Count the lines in the listing that contain the string "width" and reply with only that number.

__THE RECORDS__.
* begin *

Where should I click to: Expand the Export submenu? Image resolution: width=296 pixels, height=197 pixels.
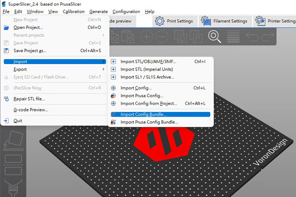[55, 69]
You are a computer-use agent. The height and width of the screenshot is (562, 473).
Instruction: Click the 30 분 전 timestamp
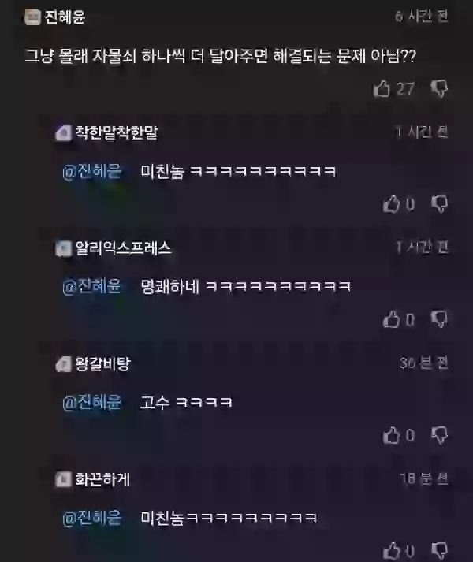424,363
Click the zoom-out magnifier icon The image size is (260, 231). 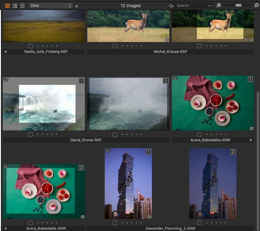tap(218, 5)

* end *

__SOLUTION FOR THIS PROBLEM__.
2